Jay David Bolter talks about, in the second chapter of Writing Space, the shift from writing to typing as a natural part of life, and gives many examples of the shift of writing through the ages. He talks about the Greeks beginning to write on papyrus rather than telling stories orally. Then they went from papyrus to codex. And in Western Europe handwriting to print. Will electronic text take over print text, just as the others took over?
This transition between print to electronic text, that is taking place, is similar to the western Europe movement of handwritten books to print. This caused a huge controversy especially with the Catholic Church. Since books were handwritten there were very few copies and only the influential seemed to own them. When print came about and it was possible for the lower class to own a book, most importantly the Bible, the Church was furious and skeptical. Did this cripple the Clergy's power over the congregation when ordinary people who weren't ordained by God were allowed to read the Bible? Did this movement make the audience homogenous?

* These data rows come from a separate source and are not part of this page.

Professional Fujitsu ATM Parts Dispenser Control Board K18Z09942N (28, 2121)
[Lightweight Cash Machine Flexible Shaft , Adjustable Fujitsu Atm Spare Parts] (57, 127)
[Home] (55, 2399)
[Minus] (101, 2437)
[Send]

This question is being asked today with the conversion of print to electronic text, but with a twist. Instead of the audience being the same, are the writer's being homogenous? With electronic text my writing and many other amateurs writers are able to publish there work and have the same chance of people reading it as the next best selling author does. The fact is I am a terrible writer but I can still publish my work speeling mistaks and all. Who gave me permission to let people read my work?
I left these questions unanswered so that you may tell me what you think.